Work to complete
If a line in the data below contains "slot", copy it.

[Saved data entries]
== Segment start ==

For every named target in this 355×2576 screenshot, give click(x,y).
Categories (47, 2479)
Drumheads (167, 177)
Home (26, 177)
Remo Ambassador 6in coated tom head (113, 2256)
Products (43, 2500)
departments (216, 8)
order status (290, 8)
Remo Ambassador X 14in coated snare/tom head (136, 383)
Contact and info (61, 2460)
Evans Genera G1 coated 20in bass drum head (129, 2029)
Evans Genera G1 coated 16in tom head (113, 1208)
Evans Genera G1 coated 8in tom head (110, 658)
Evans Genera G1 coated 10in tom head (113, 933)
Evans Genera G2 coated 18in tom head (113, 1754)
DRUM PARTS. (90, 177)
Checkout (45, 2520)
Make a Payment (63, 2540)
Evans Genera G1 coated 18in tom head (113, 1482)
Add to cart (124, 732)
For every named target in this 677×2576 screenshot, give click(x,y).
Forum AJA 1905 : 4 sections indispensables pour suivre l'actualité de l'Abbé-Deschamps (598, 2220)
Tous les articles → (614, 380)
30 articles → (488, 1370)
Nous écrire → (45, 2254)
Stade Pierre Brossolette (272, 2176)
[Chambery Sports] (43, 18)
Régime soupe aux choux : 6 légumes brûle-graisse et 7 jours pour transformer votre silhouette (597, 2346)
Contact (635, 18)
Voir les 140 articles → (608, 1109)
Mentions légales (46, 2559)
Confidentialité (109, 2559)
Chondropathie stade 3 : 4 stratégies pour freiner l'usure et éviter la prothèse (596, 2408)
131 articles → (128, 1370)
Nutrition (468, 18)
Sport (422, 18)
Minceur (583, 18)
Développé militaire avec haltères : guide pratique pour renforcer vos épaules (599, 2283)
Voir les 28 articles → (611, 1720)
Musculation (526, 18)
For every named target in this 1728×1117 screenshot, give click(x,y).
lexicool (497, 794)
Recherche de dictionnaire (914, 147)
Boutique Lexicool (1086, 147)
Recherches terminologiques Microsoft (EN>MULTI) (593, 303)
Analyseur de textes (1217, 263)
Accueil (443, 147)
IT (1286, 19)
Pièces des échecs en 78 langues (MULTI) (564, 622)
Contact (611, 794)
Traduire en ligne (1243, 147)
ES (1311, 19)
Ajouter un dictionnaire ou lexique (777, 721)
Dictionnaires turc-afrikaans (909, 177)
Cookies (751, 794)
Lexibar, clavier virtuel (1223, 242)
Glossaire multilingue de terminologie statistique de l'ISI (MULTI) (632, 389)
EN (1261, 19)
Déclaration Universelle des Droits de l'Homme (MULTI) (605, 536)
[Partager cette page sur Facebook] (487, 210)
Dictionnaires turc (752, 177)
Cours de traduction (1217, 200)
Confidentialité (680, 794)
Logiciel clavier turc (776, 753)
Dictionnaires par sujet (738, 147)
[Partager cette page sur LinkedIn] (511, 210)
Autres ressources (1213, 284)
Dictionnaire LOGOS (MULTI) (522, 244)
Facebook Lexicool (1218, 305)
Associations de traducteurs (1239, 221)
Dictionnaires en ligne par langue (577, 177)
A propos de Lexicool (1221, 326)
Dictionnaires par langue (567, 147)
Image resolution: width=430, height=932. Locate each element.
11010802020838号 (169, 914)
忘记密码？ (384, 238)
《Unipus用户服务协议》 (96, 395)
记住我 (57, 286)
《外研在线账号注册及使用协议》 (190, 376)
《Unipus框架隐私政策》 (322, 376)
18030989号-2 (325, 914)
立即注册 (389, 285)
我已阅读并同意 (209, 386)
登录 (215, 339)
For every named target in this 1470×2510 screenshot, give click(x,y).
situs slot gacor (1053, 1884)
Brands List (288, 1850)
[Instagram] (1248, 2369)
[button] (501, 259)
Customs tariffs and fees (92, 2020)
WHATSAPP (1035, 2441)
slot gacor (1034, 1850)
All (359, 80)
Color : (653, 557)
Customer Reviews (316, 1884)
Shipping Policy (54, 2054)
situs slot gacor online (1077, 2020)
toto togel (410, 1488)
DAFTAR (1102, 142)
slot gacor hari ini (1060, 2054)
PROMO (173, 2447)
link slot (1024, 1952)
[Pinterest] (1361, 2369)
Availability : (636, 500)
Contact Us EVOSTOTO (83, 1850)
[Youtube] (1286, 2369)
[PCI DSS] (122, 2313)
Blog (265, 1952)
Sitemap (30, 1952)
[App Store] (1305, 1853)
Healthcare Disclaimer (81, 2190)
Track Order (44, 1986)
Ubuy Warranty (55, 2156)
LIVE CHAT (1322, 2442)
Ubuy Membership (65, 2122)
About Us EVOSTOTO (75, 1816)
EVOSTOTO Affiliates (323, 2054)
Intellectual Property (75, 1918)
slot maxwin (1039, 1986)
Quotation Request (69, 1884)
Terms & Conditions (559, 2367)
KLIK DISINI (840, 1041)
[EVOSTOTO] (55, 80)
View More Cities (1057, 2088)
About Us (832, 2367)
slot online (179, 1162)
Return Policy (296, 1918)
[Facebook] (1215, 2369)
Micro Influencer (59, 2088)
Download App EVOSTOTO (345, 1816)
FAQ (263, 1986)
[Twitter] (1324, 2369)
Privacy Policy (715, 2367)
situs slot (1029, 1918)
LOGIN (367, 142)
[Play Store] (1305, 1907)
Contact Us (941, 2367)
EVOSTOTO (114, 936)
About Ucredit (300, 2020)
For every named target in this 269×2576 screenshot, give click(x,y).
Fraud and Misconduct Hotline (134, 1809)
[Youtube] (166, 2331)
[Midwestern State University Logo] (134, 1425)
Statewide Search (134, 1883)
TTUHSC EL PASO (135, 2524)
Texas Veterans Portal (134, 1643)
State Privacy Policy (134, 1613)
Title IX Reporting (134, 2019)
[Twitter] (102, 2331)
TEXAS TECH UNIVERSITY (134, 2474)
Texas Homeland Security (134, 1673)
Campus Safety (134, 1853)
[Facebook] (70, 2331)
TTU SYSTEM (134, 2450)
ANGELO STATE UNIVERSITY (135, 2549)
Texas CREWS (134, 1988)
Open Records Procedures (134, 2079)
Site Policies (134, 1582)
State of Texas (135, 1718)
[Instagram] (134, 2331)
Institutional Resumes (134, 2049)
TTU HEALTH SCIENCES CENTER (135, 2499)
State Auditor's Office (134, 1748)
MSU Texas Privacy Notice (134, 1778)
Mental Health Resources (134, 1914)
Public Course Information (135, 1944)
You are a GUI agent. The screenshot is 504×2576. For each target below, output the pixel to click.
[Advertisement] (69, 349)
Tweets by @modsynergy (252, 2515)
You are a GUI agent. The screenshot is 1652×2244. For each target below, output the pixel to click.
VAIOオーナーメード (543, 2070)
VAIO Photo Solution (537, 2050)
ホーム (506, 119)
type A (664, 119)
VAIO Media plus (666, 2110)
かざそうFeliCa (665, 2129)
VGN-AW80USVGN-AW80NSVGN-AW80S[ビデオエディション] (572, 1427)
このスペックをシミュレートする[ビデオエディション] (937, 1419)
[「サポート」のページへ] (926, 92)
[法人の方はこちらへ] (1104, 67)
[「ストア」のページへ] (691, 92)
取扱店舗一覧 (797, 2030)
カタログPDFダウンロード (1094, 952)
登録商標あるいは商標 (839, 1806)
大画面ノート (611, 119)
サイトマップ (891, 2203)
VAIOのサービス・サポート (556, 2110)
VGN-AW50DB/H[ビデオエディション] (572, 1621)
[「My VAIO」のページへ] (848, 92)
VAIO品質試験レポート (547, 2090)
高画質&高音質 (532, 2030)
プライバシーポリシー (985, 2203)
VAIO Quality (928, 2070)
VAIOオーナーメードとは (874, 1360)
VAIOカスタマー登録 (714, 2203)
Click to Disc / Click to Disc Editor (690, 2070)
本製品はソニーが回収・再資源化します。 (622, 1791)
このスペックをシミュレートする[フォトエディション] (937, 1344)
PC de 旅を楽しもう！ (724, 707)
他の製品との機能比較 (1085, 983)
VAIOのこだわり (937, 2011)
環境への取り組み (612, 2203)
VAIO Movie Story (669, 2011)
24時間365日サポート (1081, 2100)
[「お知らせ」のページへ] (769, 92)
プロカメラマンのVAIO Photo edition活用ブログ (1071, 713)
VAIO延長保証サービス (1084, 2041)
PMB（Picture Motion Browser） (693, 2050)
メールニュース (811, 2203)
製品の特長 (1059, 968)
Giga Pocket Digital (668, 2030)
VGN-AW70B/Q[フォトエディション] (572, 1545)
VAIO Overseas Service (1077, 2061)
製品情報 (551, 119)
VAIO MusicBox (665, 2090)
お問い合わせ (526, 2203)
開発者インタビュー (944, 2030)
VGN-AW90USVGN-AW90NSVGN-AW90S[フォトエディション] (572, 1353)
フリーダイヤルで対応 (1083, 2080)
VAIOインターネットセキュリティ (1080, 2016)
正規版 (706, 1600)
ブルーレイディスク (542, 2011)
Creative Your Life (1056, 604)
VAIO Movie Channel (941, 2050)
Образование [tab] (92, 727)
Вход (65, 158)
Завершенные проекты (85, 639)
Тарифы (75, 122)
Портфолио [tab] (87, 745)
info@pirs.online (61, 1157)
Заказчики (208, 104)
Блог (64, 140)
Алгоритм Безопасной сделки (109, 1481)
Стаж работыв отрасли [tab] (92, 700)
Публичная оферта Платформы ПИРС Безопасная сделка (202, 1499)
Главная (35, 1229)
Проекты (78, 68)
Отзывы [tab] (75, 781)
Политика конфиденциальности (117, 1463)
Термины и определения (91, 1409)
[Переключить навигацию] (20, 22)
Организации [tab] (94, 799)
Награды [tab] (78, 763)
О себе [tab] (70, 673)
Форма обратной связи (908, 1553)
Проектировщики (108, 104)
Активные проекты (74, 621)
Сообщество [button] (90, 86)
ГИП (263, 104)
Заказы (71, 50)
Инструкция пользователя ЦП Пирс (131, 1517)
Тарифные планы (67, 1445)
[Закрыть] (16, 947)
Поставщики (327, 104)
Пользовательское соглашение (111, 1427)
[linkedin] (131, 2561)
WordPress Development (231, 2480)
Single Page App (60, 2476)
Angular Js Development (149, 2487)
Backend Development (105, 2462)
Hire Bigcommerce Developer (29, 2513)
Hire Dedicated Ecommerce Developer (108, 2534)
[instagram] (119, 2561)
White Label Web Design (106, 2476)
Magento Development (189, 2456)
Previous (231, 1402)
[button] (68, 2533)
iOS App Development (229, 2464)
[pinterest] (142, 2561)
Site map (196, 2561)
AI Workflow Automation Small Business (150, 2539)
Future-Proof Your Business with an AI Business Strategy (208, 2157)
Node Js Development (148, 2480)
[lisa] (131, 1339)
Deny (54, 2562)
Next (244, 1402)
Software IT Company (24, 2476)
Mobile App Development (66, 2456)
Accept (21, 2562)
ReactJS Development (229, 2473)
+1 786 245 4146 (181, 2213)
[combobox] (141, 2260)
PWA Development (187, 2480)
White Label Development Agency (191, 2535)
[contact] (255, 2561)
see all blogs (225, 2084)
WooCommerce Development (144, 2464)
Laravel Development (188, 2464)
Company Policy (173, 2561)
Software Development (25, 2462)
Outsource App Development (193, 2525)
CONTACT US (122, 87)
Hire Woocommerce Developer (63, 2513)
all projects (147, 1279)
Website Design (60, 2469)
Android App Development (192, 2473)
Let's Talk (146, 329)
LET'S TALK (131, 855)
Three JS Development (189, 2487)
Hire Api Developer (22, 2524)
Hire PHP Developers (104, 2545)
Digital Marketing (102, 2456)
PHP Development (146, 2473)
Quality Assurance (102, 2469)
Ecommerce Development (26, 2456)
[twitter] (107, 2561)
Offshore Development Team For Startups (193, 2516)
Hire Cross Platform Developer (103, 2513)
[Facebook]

== Segment end ==

Exercise output
situs slot gacor (1053, 1884)
slot gacor (1034, 1850)
situs slot gacor online (1077, 2020)
slot gacor hari ini (1060, 2054)
link slot (1024, 1952)
slot maxwin (1039, 1986)
slot online (179, 1162)
situs slot (1029, 1918)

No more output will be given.